What this task involves:
Go through the material and set down every line without alteration.

Raw data:
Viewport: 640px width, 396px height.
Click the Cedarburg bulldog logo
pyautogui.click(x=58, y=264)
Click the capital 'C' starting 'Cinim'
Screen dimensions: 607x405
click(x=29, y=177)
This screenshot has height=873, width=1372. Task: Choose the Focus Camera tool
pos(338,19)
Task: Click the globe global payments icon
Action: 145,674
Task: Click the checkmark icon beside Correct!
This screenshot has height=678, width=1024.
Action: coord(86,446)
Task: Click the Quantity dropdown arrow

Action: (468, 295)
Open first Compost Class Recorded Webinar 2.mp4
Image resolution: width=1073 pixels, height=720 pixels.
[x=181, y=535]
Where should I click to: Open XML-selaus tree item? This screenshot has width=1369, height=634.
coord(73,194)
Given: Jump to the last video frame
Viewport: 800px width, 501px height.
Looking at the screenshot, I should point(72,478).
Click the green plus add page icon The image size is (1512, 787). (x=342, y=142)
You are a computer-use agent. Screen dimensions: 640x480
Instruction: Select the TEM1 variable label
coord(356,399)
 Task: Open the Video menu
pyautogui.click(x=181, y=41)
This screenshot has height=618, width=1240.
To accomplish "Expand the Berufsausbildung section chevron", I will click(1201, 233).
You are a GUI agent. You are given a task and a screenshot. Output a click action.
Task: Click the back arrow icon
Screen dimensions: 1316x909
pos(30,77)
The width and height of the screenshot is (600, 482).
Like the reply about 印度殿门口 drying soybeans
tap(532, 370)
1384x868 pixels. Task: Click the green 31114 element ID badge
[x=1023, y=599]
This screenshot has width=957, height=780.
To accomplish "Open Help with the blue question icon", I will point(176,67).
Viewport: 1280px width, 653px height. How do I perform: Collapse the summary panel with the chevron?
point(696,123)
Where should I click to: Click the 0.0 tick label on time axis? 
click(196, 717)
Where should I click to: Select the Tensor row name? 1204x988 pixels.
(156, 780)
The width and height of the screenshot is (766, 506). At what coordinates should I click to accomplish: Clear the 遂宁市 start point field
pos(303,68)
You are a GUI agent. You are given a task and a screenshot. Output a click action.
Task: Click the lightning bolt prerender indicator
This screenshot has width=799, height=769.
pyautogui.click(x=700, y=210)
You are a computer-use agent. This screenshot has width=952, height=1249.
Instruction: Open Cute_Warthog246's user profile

Answer to this exercise:
Viewport: 640px width, 396px height.
Click the Cedarburg bulldog logo
pyautogui.click(x=58, y=264)
Click the capital 'C' starting 'Cinim'
Screen dimensions: 607x405
click(x=29, y=177)
This screenshot has height=873, width=1372. Task: Choose the Focus Camera tool
pos(338,19)
Task: Click the globe global payments icon
Action: 145,674
Task: Click the checkmark icon beside Correct!
This screenshot has height=678, width=1024.
Action: coord(86,446)
Task: Click the Quantity dropdown arrow

Action: (468, 295)
Open first Compost Class Recorded Webinar 2.mp4
Image resolution: width=1073 pixels, height=720 pixels.
[x=181, y=535]
Where should I click to: Open XML-selaus tree item? This screenshot has width=1369, height=634.
coord(73,194)
Given: Jump to the last video frame
Viewport: 800px width, 501px height.
Looking at the screenshot, I should point(72,478).
Click the green plus add page icon The image size is (1512, 787). (x=342, y=142)
You are a computer-use agent. Screen dimensions: 640x480
Instruction: Select the TEM1 variable label
coord(356,399)
 Task: Open the Video menu
pyautogui.click(x=181, y=41)
This screenshot has height=618, width=1240.
To accomplish "Expand the Berufsausbildung section chevron", I will click(1201, 233).
You are a GUI agent. You are given a task and a screenshot. Output a click action.
Task: Click the back arrow icon
Screen dimensions: 1316x909
pos(30,77)
The width and height of the screenshot is (600, 482).
Like the reply about 印度殿门口 drying soybeans
tap(532, 370)
1384x868 pixels. Task: Click the green 31114 element ID badge
[x=1023, y=599]
This screenshot has width=957, height=780.
To accomplish "Open Help with the blue question icon", I will point(176,67).
Viewport: 1280px width, 653px height. How do I perform: Collapse the summary panel with the chevron?
point(696,123)
Where should I click to: Click the 0.0 tick label on time axis? 
click(196, 717)
Where should I click to: Select the Tensor row name? 1204x988 pixels.
(156, 780)
The width and height of the screenshot is (766, 506). At what coordinates should I click to accomplish: Clear the 遂宁市 start point field
pos(303,68)
You are a GUI agent. You are given a task and a screenshot. Output a click action.
Task: Click the lightning bolt prerender indicator
This screenshot has width=799, height=769.
pyautogui.click(x=700, y=210)
You are a computer-use agent. This screenshot has width=952, height=1249.
Instruction: Open Cute_Warthog246's user profile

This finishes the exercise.